Spinoza, Éthique, I, Prop. 33, scolie 1. (Trad. Misrahi)

Concepts clés : connaissance, ignorance, causalité, certitude, contradiction.




3 La méthode


La méthode comme outil à dégrossir les idées déjà vraies



Dans ce texte, Spinoza répond à l'argument sceptique de la régression à l'infini qui veut que rien ne soit fondé en vérité puisque tout argument doit s'appuyer sur un autre argument qui lui-même doit s'appuyer sur un autre argument et ainsi de suite. C'est en même temps une critique de la conception cartésienne de la méthode à laquelle s'applique la réfutation sceptique. La véritable méthode sera non pas constitutive de la vérité (elle ne la fabrique pas) mais réflexive.

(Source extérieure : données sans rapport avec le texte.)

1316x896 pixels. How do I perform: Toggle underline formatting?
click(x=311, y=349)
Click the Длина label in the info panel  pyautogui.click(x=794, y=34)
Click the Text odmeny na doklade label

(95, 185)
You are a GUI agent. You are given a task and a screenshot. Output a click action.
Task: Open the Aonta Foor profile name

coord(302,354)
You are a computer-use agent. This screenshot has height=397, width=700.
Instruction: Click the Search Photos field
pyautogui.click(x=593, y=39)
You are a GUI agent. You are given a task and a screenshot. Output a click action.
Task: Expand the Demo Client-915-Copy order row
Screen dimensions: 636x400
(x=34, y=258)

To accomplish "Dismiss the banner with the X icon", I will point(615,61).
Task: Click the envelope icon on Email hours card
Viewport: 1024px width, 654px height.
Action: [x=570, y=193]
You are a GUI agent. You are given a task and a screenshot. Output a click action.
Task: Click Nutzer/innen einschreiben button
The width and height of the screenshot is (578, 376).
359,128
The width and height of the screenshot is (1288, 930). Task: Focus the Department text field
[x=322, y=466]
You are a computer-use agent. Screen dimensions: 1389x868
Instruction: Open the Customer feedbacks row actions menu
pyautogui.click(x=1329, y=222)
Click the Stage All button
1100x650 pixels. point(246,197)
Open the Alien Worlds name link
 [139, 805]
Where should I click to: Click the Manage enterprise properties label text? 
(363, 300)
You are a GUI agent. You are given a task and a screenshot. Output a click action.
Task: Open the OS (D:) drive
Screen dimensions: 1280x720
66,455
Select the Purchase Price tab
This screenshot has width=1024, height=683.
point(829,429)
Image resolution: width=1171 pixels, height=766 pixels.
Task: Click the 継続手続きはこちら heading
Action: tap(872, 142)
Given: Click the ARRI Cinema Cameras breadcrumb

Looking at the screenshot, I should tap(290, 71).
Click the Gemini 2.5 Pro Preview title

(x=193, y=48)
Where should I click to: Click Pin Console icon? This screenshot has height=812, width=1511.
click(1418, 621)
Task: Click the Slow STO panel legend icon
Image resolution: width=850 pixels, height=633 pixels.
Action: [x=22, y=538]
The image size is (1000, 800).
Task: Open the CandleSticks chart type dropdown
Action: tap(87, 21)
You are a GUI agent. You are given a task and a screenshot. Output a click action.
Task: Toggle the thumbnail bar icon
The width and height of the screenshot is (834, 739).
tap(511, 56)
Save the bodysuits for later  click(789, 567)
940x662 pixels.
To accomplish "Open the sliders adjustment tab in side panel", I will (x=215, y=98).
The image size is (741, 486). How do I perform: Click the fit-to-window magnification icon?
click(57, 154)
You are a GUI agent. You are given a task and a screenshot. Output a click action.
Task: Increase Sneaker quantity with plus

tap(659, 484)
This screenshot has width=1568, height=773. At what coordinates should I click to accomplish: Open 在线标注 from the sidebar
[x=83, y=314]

Sachant maintenant quel est le [mode de], connaissance qui nous est nécessaire, il nous faut traiter de la voie et de la méthode au moyen de laquelle nous arriverons à connaître d'une telle connaissance les choses qu'il nous faut connaître. Pour cela il faut remarquer tout d'abord qu'il ne s'agira pas ici d'une recherche allant à l'infini, c'est-à-dire que, pour trouver la meilleure méthode de recherche de la vérité, on n'aura pas besoin d'une autre méthode pour rechercher cette méthode de recherche de la vérité ; et pour rechercher cette seconde méthode, on n'aura pas besoin d'une troisième, et ainsi à l'infini ; en effet, de cette façon on n'arriverait jamais à une connaissance de la vérité et même à une connaissance quelconque.
Il en est ici comme lorsqu'il s'agit d'instruments matériels, à propos desquels on pourrait argumenter de la même manière. Car pour forger le fer on a besoin d'un marteau, et pour avoir un marteau, il est nécessaire de le faire. Pour cela on a besoin d'un autre marteau et d'autres instruments ; et pour avoir ceux-ci on a besoin de nouveaux instruments, et ainsi à l'infini. Or c'est bien en vain qu'on s'efforcerait de prouver de cette façon que les hommes n'ont aucun pouvoir de forger le fer. "


SPINOZA, Traité de la réforme de l'entendement, § 30.

Concepts clés : méthode, connaissance, raison, vérité, scepticisme.